After losing a sister in her early 40s to cancer in 1999, Canales began following what she easily refers to as a calling. She said she has set out to stop what she believes didn't have to happen to her family, three sisters needing hysterectomies and two family members dying from cancer.

"People of color and low income have had to bear a disproportionate load of environmental burden and health problems," said Canales, who grew up on Karen Drive in a race-restricted residence time in the city's history. "This continues today - and this is the focus."

Canales, a 1978 Moody High School graduate, spent most of her adult life away from Corpus Christi, living with her Navy husband and rearing their two children. She believes this is why she's the only one of four sisters who hasn't had a hysterectomy.

When her sister, Diana Bazan, became sick, she returned to help with her care. Pena, a younger sister, said Canales, strong-minded and opinionated, always has been a leader.

"She's a take charge person," Pena said. "If she sees something that needs to be done, she'll do it."

And it is Canales' determination that has kept her going, Pena added.

Denny Larson, coordinator of the national refinery row campaign, a project of nonprofit Global Community Monitor, said Canales' ardor is typical of an activist who came by way of a personal tragedy.

"For many community activists it's a common entry point into the movement," Larson said, who compared Canales to Lois Gibbs, a recognized activist from New York. "Her Love Canal happens to be refinery row and the toxic landfills in the Corpus Christi area."

Canales said she has made some progress in her overall mission, but has had frustrations.

Last year, she filed a complaint with the state's environmental agency after she says the agency e-mailed letter from her to the company about which she was inquiring. . Among the successes, she counts a Texas Department of State Health Services study of birth defects in areas near the refineries and toxic injection wells.

Peter Langlois, senior epidemiologist for the department, said Canales was extremely helpful mapping the location of the sites and narrowing the questions to ask for the study. The results, released in 2003, showed "potentially interesting relationships" between heart defects in children living in areas near airfields and genital and urinary defects and fetal alcohol syndrome in children of mothers living near incinerators and injection wells.

In recent months, Canales has stepped up her efforts.

She has made contact with another environmental group that has equipment to take air samples, instead of only relying on reported data and testified before the Legislature.

At her request, Texas Rio Grande Legal Aid filed a complaint with U.S. District Court asking for answers to specific questions and tried to intervene before a judge finalized a settlement between the Environmental Protection Agency and Citgo Petroleum Corp.

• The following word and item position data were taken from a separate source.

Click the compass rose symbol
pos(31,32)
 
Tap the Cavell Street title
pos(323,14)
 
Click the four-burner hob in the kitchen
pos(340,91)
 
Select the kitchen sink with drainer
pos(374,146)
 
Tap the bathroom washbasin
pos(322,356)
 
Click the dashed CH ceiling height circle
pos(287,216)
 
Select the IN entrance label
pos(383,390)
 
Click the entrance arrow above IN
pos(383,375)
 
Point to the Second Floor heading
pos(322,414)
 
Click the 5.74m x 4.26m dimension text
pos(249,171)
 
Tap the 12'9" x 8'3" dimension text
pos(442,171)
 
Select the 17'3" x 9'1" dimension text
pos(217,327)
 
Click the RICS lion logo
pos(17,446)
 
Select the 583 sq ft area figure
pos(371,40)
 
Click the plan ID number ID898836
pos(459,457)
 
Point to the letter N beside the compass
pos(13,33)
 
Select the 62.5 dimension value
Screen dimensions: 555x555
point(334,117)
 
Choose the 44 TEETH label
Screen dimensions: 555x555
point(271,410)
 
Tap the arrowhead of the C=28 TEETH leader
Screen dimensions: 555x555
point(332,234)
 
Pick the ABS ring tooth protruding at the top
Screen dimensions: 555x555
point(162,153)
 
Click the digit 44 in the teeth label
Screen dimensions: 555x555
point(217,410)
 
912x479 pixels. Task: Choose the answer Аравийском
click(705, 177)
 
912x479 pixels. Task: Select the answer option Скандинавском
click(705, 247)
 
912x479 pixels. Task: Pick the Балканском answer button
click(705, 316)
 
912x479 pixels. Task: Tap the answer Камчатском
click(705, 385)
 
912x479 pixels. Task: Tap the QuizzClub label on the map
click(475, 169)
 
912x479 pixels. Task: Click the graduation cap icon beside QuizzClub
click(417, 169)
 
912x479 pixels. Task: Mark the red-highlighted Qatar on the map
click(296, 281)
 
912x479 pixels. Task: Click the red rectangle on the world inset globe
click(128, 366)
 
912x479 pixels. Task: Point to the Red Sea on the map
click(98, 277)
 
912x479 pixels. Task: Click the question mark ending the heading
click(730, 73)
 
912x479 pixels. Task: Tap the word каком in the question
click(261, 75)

Citgo is one of three companies with oil refineries in Corpus Christi.

While her request didn't reach the judge in time, Enrique Valdivia, the attorney for the organization, said he plans to continue working with Canales on other efforts.

In the future, Canales said she would continue to watch permitting for Citgo's expansion and work toward improving the monitoring of industry and health testing of nearby residents. Her goal is not to get rid of the industry, only to improve the quality of life for area residents.

"There are no magical fields that make it stay inside the fence line," said Canales, inside her Southside apartment. "The stuff is leaving the plant and making people sick."

Citgo, Flint Hills and Valero did not respond to requests for comments about Canales.